For virtually all diseases, prevention must invariably be linked to early diagnosis and treatment. “In developed countries, HIV testing for pregnant women is mandatory, just like testing for Hepatitis B, syphilis, and rubella,” said Maldonado. “Even if tested at the time of delivery and labor you can still reduce HIV transmission risk by 90-98%. It’s a major investment because the cost of caring for babies with HIV is high.” Mother-to-child transmission is prevented by giving antiretroviral drugs to the mother before childbirth and small doses to the newborn for a short period after birth.

However, a promising plan is nothing without effective implementation. Although research and trials can improve our biomedical methods, the behavioral side of prevention is much harder to quantify and control. In the case of PMTCT, “we have the scientific answers. The tricky part is all in the implementation and maximizing cost-effectiveness,” explained Maldonado. “To maximize the effectiveness of prevention you have to build new programs around existing ones, such as integrate PMTCT into family planning.”
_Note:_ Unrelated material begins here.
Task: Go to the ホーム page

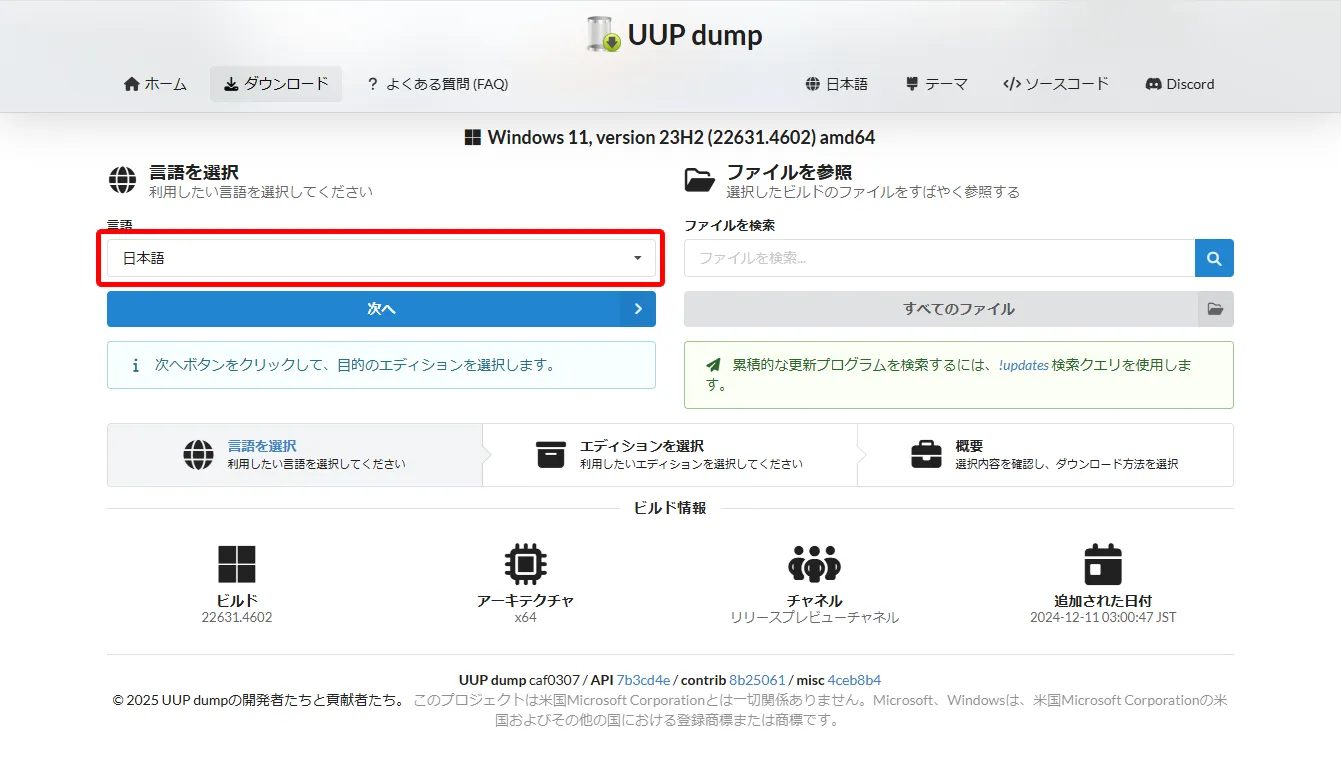Action: click(155, 84)
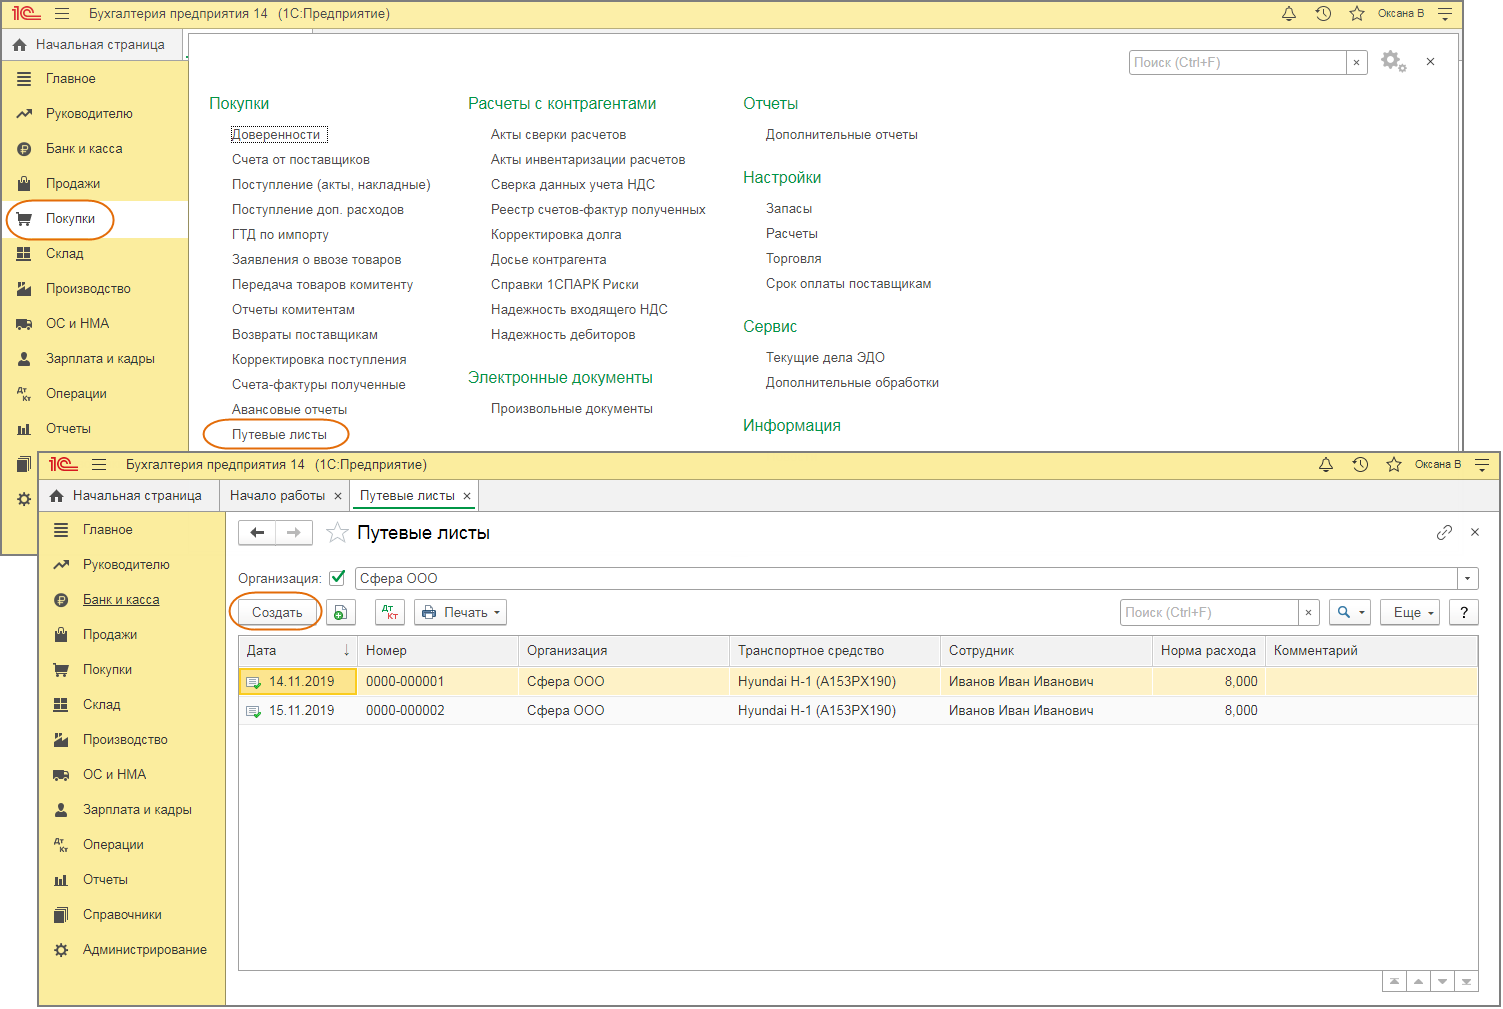This screenshot has height=1009, width=1503.
Task: Click the back arrow beside Путевые листы title
Action: (x=257, y=533)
In designing the balance of prevention and treatment, the sustainability of the program and the structure of the existing public health system must be considered. A prevention-based strategy that cannot be upheld in the long-term is not effective.

Although treatment has received the most attention, prevention remains a vital component in controlling HIV. Countries in sub-Saharan Africa have launched HIV-prevention campaigns discouraging concurrency, or having two or more sexual partners. Estimating $1200–3800 as the lifetime medical cost of treatment for an HIV-infected individual in Africa, Bendavid used disease modeling to show that an anti-concurrency campaign costing about “$0.25 per person annually would need a program effectiveness of less than 5% in any of the study countries to be cost-saving.”² Understanding the cost-effectiveness of prevention campaigns is key to justifying any spending on prevention over treatment.

As the examples of malaria and HIV show, the balance between prevention and treatment must be customized to both the disease and the targeted area.  These efforts must take advantage of preventative treatment if possible and use surveillance to evaluate progress. Most importantly, the approach must integrate its efforts into the public’s consciousness and harness the power of behavior change—it must capture the hearts and minds of the affected population.

Dr. Darvin Scott Smith is Chief of Infectious Disease & Geographic Medicine at Kaiser Permanente. He currently teaches HUMBIO 153: Parasites and Pestilence: Infectious Public Health Challenges.

Dr. Eran Bendavid is the Assistant Professor of Medicine in the Division of General Medical Disciplines and Center for Health Policy/Primary Care and Outcomes Research Associate. He models diseases and studies the relationship between health policies and their outcomes, particularly HIV in Africa.

Dr. Yvonne Maldonado is a Professor of Pediatrics and Health Research and Policy and Chief of the Division of Pediatric Infectious Diseases at the Stanford School of Medicine. Much of her research has been focused on the prevention of perinatal HIV transmission. She is also a Berger-Raynolds Distinguished Fellow and Attending Physician at the Lucile Packard Children’s Hospital.

1. Africa Fighting Malaria. Keeping Malaria Out of Zanzibar. March 2008. Available at: http://www.fightingmalaria.org/pdfs/AFM_Zanzibar_March08.pdf. Accessed March 4, 2012.

2. Enns E.A., Brandeau M.L., Igeme T.K., and Bendavid E. Assessing effectiveness and cost-effectiveness of concurrency reduction for HIV prevention. Int J STD AIDS. October 2011;22(10):558-567.